_WHAT THE TASK REQUIRES_
Include the line containing "Click the home icon on My Tasks tile" and every line after it up to the end of the material below; reproduce them exactly and drop the pictures.

_DATASET EXTRACT_

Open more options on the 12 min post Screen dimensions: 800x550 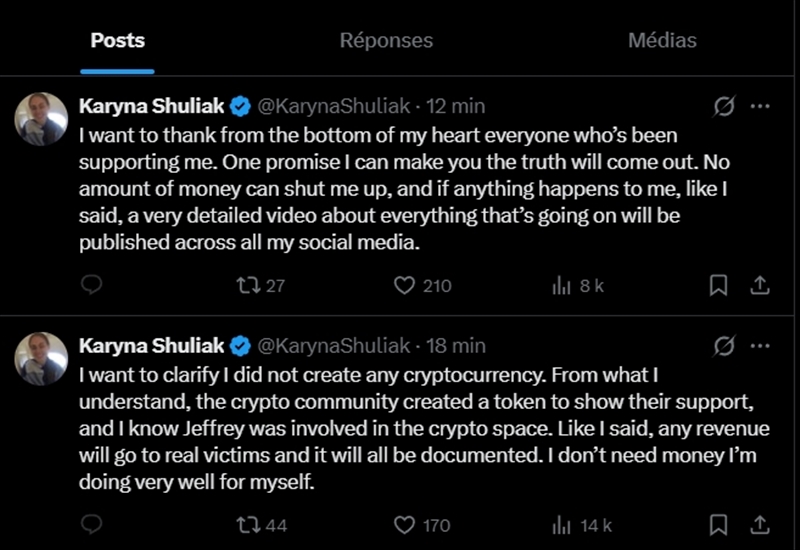(x=761, y=106)
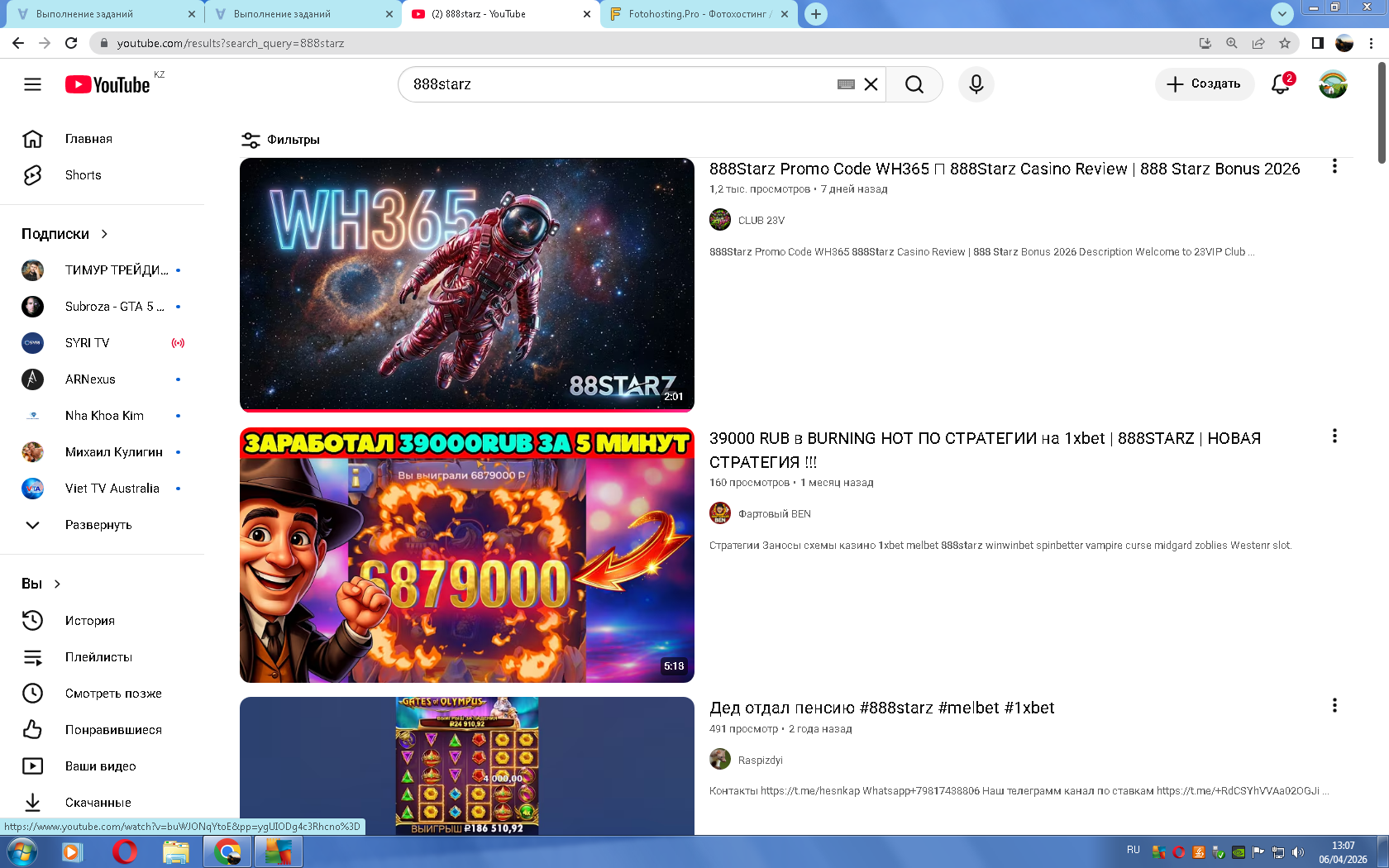
Task: Click the YouTube logo
Action: (x=108, y=84)
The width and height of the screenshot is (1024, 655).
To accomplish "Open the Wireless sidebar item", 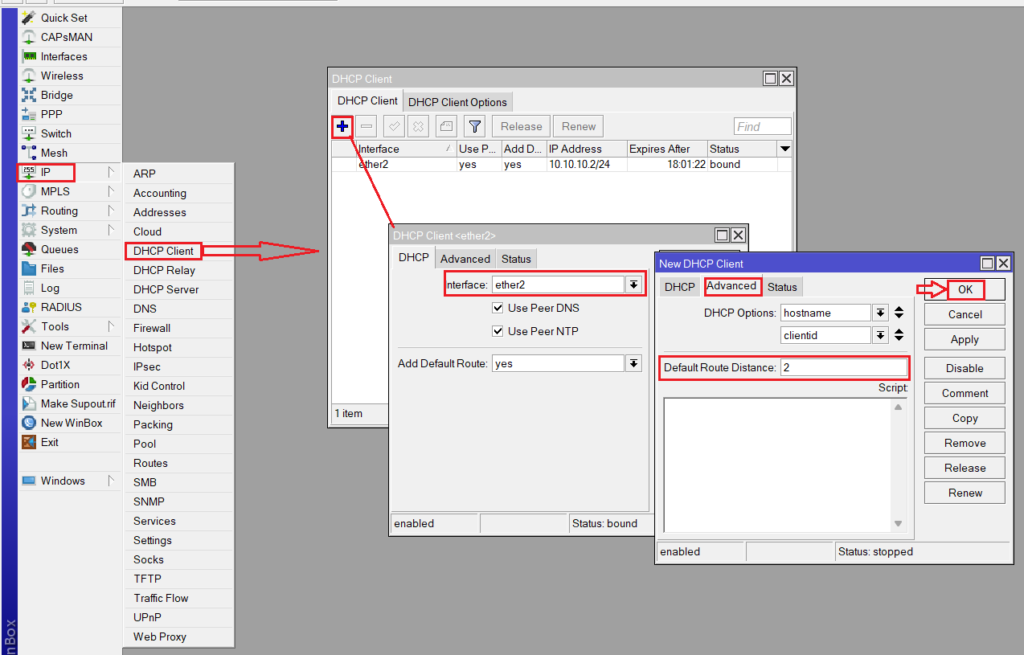I will [x=62, y=76].
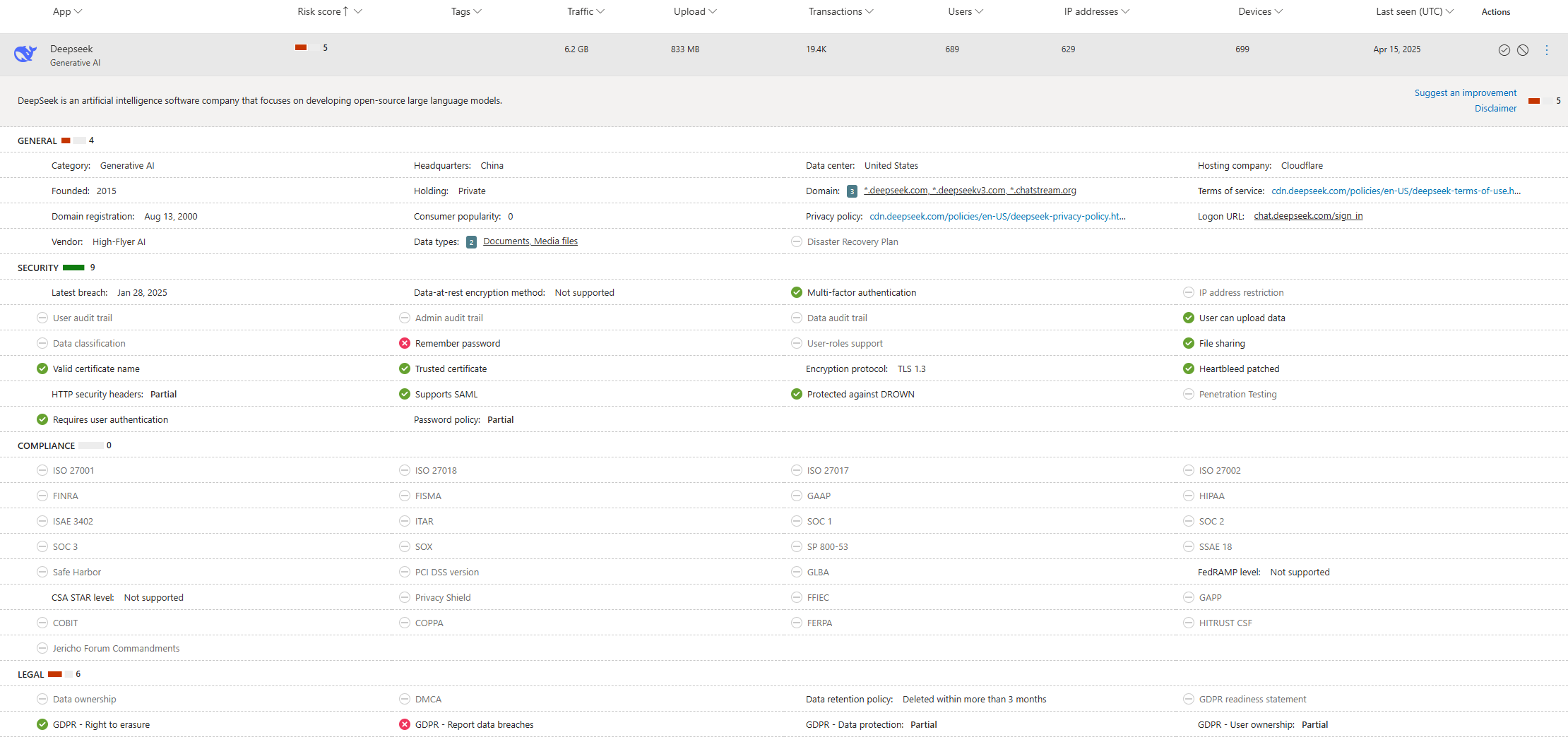Click red X beside GDPR Report data breaches
Image resolution: width=1568 pixels, height=737 pixels.
[405, 725]
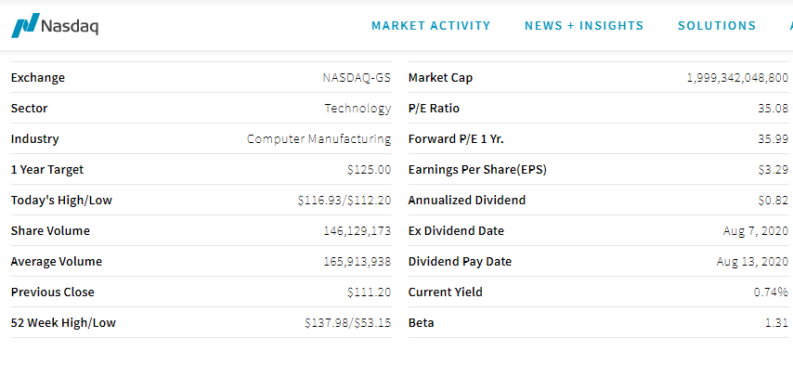Click the Forward P/E 1 Yr. label
The image size is (793, 390).
coord(456,139)
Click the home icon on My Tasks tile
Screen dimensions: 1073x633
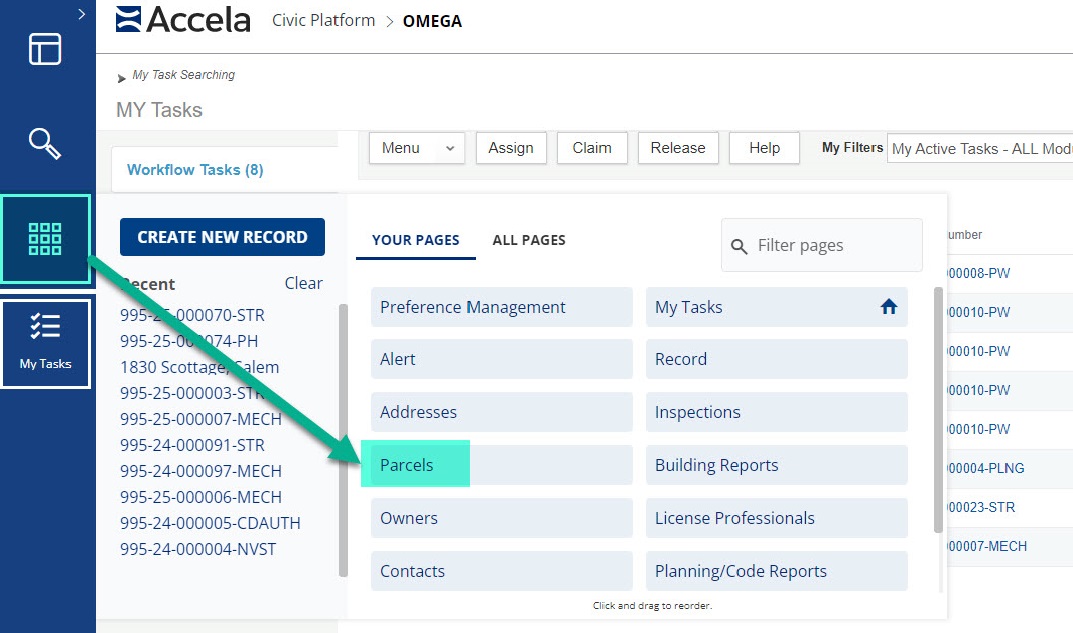point(888,307)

_REPLY TO THE EXERCISE_
Click the home icon on My Tasks tile
Screen dimensions: 1073x633
point(888,307)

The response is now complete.